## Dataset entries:
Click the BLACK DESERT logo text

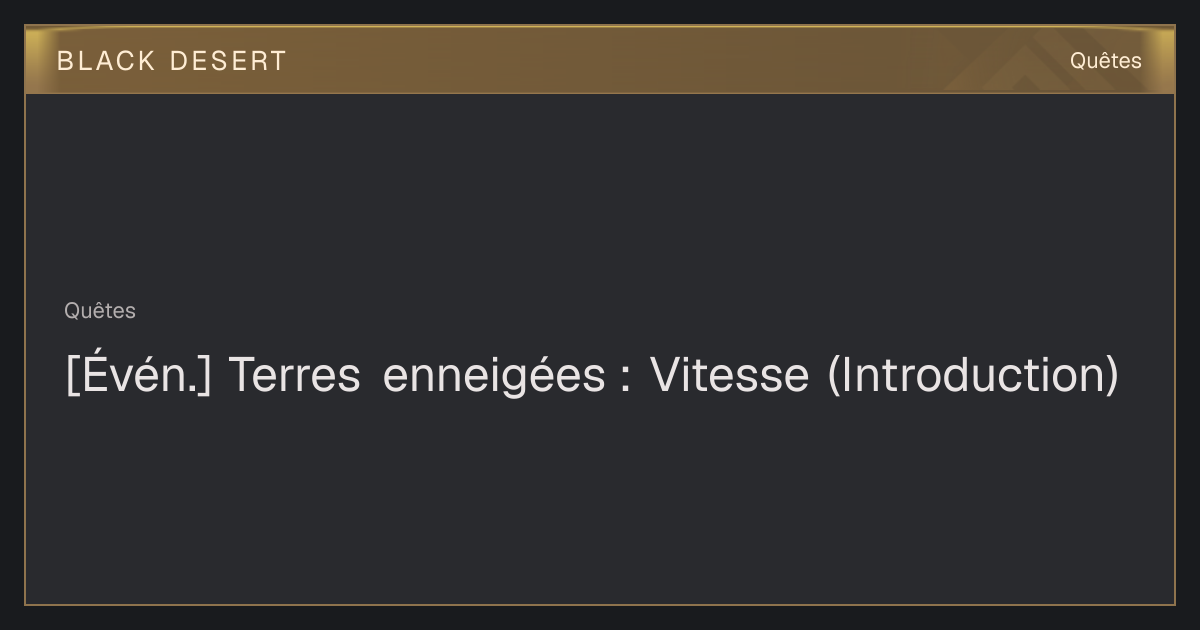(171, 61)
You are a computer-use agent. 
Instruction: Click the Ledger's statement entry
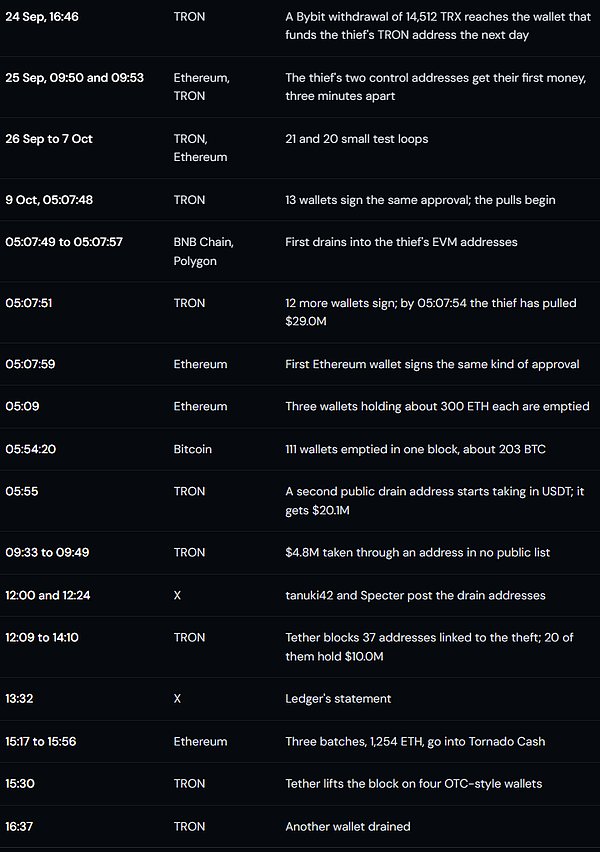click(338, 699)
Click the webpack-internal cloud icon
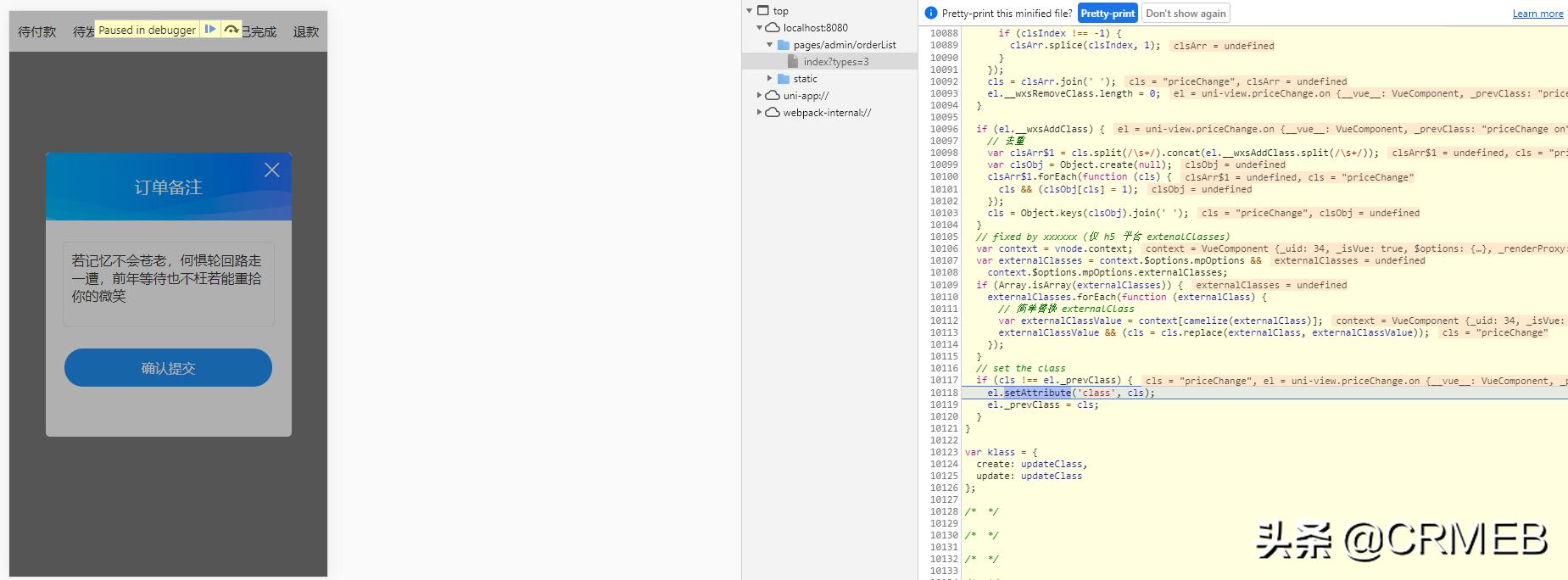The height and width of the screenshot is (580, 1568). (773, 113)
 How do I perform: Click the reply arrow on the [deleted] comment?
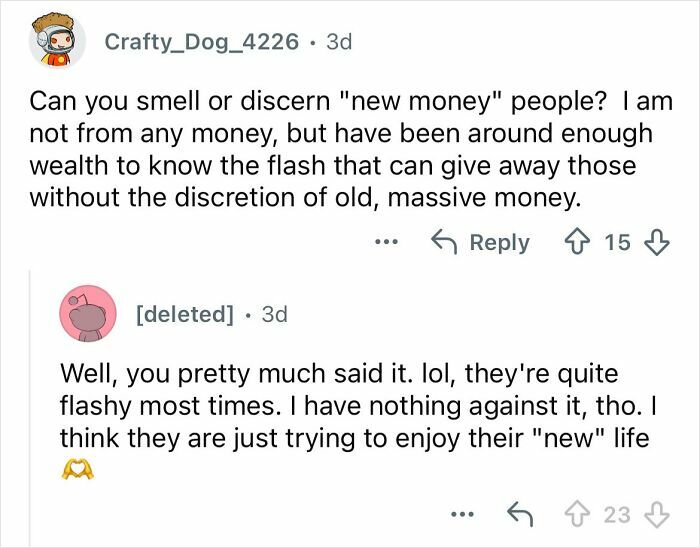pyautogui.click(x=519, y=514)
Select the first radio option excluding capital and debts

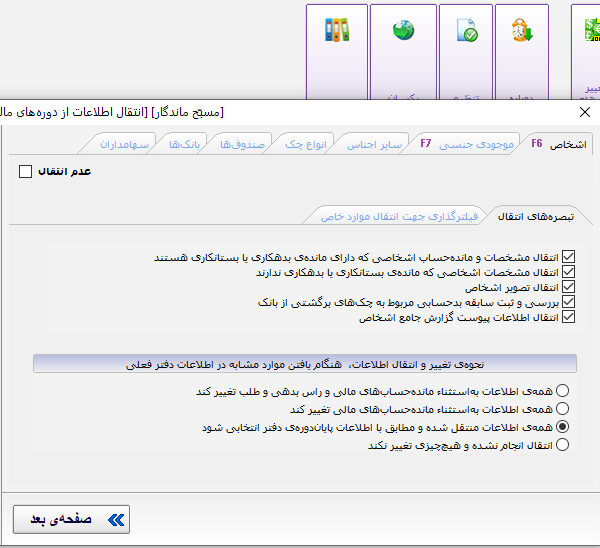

## TASK:
Output all data exactly, omitting images.

## EXERCISE OUTPUT:
Click the BLACK DESERT logo text

(171, 61)
You are a computer-use agent. 
Instruction: Click the Ledger's statement entry
click(338, 699)
Click the webpack-internal cloud icon
The height and width of the screenshot is (580, 1568). (773, 113)
 How do I perform: Click the reply arrow on the [deleted] comment?
pyautogui.click(x=519, y=514)
Select the first radio option excluding capital and debts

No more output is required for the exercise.